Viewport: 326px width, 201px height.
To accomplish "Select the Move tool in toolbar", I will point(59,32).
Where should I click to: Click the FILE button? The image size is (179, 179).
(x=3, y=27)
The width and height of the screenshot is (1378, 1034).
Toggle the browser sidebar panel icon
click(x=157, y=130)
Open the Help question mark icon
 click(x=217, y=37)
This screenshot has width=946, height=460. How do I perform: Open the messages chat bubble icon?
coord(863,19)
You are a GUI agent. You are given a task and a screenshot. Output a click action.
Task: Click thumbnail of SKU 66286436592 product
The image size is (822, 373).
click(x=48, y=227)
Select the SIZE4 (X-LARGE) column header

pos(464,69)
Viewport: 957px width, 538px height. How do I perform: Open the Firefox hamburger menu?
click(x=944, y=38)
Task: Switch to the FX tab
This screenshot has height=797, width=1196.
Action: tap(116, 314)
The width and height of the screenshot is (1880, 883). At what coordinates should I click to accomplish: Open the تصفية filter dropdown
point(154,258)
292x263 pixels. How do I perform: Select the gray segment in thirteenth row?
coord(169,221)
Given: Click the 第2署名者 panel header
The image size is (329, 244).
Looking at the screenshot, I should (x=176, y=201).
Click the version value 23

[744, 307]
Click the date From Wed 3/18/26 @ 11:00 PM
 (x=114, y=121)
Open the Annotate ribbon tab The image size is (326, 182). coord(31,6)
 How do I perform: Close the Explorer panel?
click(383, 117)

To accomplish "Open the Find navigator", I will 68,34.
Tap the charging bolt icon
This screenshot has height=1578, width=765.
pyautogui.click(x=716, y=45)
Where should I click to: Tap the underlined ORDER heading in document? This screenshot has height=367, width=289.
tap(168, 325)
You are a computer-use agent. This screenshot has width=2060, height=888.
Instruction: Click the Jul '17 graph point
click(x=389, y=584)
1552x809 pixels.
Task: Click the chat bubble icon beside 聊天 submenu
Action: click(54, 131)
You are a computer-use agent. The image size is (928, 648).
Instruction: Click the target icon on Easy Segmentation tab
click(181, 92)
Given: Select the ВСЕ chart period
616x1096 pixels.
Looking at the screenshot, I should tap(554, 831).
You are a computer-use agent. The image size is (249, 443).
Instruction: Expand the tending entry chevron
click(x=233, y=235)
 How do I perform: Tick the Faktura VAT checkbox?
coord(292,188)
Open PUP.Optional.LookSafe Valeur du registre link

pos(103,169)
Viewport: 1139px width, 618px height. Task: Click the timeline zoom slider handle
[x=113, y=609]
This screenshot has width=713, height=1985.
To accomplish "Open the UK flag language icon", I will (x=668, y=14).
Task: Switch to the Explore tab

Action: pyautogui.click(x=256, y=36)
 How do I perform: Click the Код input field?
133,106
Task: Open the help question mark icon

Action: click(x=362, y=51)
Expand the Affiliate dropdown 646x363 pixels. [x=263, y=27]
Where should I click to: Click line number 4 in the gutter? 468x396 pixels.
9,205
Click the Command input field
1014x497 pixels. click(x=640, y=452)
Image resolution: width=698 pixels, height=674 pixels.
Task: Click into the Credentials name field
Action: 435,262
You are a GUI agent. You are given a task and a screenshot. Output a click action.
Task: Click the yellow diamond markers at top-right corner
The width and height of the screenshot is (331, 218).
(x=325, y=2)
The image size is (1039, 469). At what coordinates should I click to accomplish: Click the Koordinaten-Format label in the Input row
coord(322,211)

-- What to produce --
Reproduce verbatim the stretch of material from the line containing "Click the version value 23" through the line containing "I will 68,34.".

-- Answer for the task --
Click the version value 23

[744, 307]
Click the date From Wed 3/18/26 @ 11:00 PM
 (x=114, y=121)
Open the Annotate ribbon tab The image size is (326, 182). coord(31,6)
 How do I perform: Close the Explorer panel?
click(383, 117)

To accomplish "Open the Find navigator", I will 68,34.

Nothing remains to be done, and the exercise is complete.